CANIS LUPUS FAMILIARIS – Von der Bedeutung und Wahrnehmung des Hundes in Malerei und Fotografie

Der Haushund (Canis lupus familiaris) ist ein Haustier und wird als Heim- und Nutztier gehalten. Seine wilde Stammform ist der Wolf, dem er als Unterart zugeordnet wird.

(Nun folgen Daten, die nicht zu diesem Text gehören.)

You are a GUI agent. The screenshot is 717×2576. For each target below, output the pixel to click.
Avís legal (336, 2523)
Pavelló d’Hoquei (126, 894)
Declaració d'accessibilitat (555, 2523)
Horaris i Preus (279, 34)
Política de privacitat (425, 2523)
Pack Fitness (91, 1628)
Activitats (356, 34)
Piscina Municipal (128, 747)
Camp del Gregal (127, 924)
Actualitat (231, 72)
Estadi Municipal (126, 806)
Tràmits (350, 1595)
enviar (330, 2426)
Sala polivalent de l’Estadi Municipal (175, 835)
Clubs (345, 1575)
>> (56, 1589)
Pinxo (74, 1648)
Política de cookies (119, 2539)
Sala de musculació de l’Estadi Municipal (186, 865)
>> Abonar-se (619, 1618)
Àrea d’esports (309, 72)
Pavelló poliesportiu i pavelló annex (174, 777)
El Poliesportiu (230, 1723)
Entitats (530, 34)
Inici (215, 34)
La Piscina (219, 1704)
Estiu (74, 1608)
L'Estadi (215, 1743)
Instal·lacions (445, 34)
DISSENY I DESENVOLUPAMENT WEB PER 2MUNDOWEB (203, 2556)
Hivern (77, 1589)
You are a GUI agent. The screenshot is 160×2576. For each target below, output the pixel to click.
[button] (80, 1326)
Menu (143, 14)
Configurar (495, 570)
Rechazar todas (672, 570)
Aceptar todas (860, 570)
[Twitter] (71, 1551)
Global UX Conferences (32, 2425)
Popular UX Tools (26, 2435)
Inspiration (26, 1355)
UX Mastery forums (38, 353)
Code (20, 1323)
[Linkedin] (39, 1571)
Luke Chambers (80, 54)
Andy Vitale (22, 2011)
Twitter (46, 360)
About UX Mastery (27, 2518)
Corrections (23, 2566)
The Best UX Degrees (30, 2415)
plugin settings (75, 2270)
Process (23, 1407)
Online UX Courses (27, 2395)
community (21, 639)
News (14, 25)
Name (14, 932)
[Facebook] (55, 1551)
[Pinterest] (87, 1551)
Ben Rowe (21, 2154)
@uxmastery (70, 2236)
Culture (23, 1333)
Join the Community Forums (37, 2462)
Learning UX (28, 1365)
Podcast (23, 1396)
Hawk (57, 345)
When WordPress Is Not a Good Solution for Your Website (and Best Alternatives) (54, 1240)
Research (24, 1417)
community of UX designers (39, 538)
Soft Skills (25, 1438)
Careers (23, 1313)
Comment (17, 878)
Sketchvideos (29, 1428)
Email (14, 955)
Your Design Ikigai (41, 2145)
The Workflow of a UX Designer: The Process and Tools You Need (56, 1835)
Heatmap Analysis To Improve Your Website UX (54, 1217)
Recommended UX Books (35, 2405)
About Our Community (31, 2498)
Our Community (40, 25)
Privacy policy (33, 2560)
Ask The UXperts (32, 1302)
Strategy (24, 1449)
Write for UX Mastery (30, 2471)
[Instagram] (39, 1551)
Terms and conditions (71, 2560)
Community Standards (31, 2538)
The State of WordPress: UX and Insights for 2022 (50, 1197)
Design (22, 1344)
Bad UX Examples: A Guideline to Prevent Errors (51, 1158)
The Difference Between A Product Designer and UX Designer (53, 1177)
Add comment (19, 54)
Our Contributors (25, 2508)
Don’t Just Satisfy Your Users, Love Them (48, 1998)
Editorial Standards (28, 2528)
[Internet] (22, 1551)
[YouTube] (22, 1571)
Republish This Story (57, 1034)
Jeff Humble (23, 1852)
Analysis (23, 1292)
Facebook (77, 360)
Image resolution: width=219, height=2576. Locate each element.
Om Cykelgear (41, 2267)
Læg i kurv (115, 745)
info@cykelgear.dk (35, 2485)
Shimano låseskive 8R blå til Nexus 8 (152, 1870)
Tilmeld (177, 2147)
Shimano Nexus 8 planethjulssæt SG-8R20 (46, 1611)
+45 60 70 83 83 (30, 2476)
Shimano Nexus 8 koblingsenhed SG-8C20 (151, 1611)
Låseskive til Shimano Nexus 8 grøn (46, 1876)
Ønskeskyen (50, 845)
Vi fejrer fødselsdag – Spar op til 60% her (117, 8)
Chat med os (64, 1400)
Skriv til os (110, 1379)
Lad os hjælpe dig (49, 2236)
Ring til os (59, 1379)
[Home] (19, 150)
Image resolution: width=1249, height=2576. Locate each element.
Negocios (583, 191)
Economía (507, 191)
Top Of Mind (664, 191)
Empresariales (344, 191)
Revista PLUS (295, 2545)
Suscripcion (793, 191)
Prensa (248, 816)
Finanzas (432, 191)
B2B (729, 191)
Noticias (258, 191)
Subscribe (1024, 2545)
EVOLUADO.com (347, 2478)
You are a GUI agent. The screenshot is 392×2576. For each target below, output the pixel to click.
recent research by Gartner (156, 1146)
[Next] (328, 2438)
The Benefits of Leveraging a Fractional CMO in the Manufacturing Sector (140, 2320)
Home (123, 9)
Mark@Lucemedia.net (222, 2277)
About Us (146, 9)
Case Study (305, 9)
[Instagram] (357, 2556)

»Was bleibt von einem Doppelportrait, wenn ein Individuum den Raum des Dargestellten verlässt?…Und was erkennt man an der verbleibenden Leere?«

Carolin Czesnas Arbeit setzt sich mit der Beziehung und der Gegenseitigen Wahrnehmung zwischen Mensch und Hund auseinander und geht dabei der Frage nach, inwiefern die Fotografie die Malerei vertreten, zitieren und neu inszenieren kann.
Der Prozess des Fotografierens wird zu einem Prozess der Weiterentwicklung der Gemälde. Durch die Fotografie wird die Situation „nach dem Gemälde“ erzählt. Durch das Fehlen der gemalten, auf dem Gemälde agierenden Person wird die Verbindung zwischen Mensch und Tier untersucht und genau betrachtet. Die Arbeit erstellt gleichzeitig ein eigenes fotografisches Bild der Malerei, welches diese enge Verbindung zwischen Mensch und Tier für den Betrachter selbst erfassbar macht.

Alle Bilder (c) Carolin Czesna.
Die Arbeit ist an der Fh Bielefeld entstanden.